The Wilderness ride, of course, has a fairly logical sequence, which we followed, with stands at Saunders Field, Widow Tapp Farm, and Brock-Plank intersection after Ellwood. We then did stops at Todd’s Tavern, Laurel Hill, and Doles’ Salient before doing a walk that took us from the East Angle to Landrum Ridge and back to the Bloody Angle. By this point, we only had time left for a final stand at the McCoull House site, where the rest of the campaign at Spotsylvania got a big wave of the hand before we did a very brief integration phase.

When we discussed the ride on the way back to Leavenworth, Curt and I debated whether a ride that just looked at Spotsylvania might be a better course of action in the future. Dropping the Wilderness would enable us to do Spotsylvania with a bit more depth and sophistication—and do justice to the 13-21 May operations. On the other hand, there is the possibility that without a good understanding of the Wilderness, students might not be able to fully understand the larger operational context of Spotsylvania and that a ride just on Spotsylvania might end up focusing too much on tactics.
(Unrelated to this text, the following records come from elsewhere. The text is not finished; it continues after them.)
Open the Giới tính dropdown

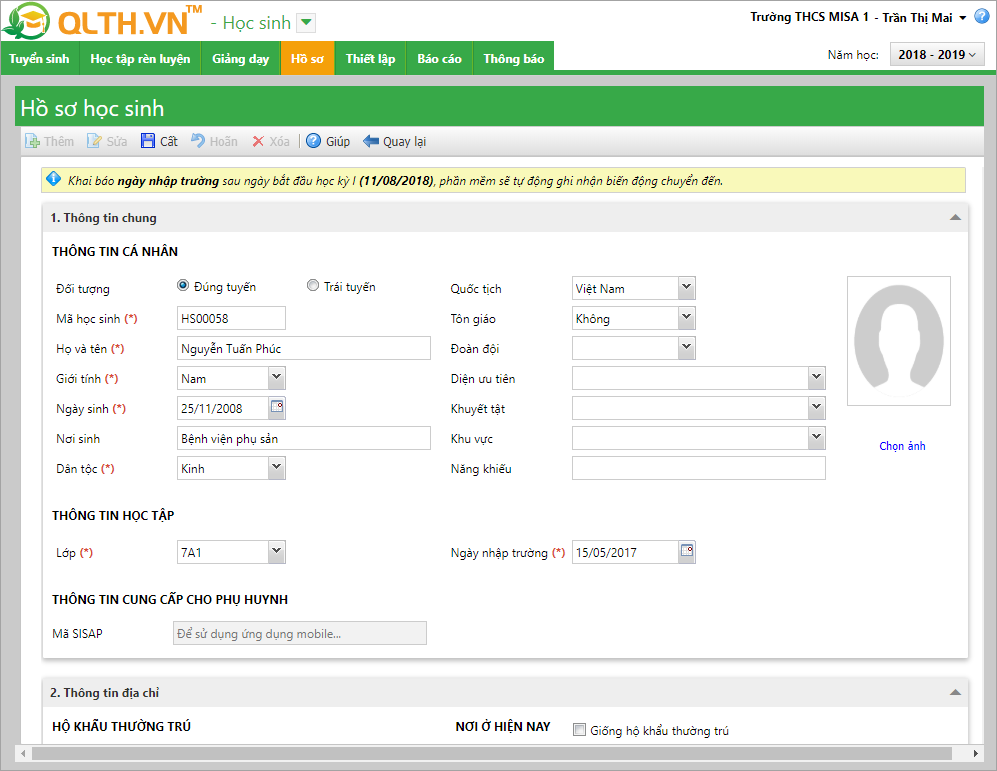tap(277, 378)
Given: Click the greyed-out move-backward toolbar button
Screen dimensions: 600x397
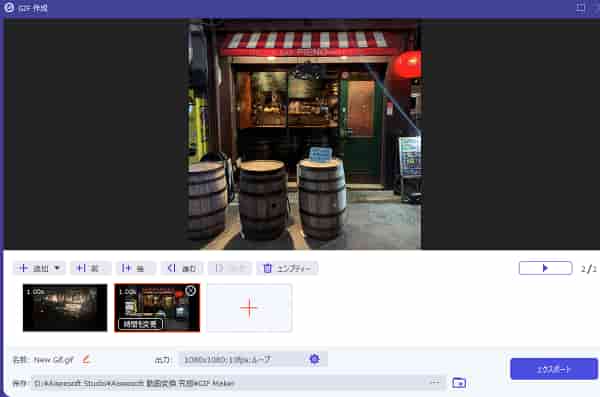Looking at the screenshot, I should (230, 268).
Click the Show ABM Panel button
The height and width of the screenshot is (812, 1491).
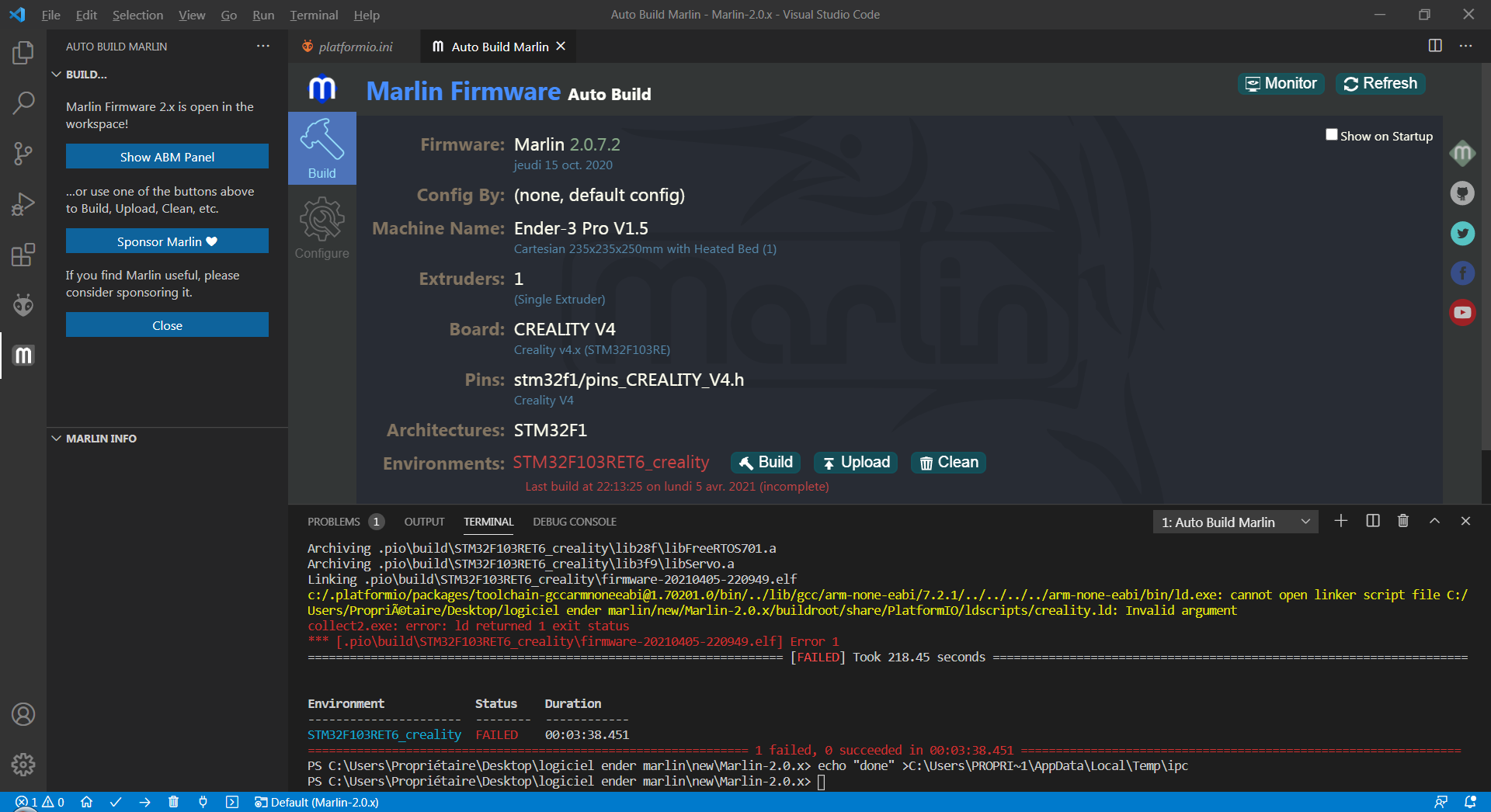(x=167, y=157)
Since the purpose of the CGSC course is to help students make the transition from thinking tactically to thinking operationally, this is something we want to avoid. I suspect that better discipline in terms of managing individual stands from a time standpoint may be part of the solution to the problem. At the Tapp Farm, for instance, I went well over the allotted time without even getting to the “Lee to the Rear” episode. Not surprisingly, Chris went over at some spots as well, but that was on account of his needing to find excuses for the goggle-eyed snapping turtle . . . something that requires no little amount of time and energy.)

Nonetheless, I do think the ride was successful in terms of helping students understand and be comfortable thinking in operational terms and applying the principles of operational planning they are introduced to in the CGSC course. For example, the Wilderness offers terrific illustrations of the concept of culmination points and why they have to be taken into account in planning operations. In the Wilderness attacks were continually conceived and launched with no thought given before hand as to how quickly they would run out of steam and with no effort to accommodate this into planning. I also think most of the students came away with an appreciation of the fact that, whatever his merits as a strategist and operational thinker, U.S. Grant could be a real clod tactically.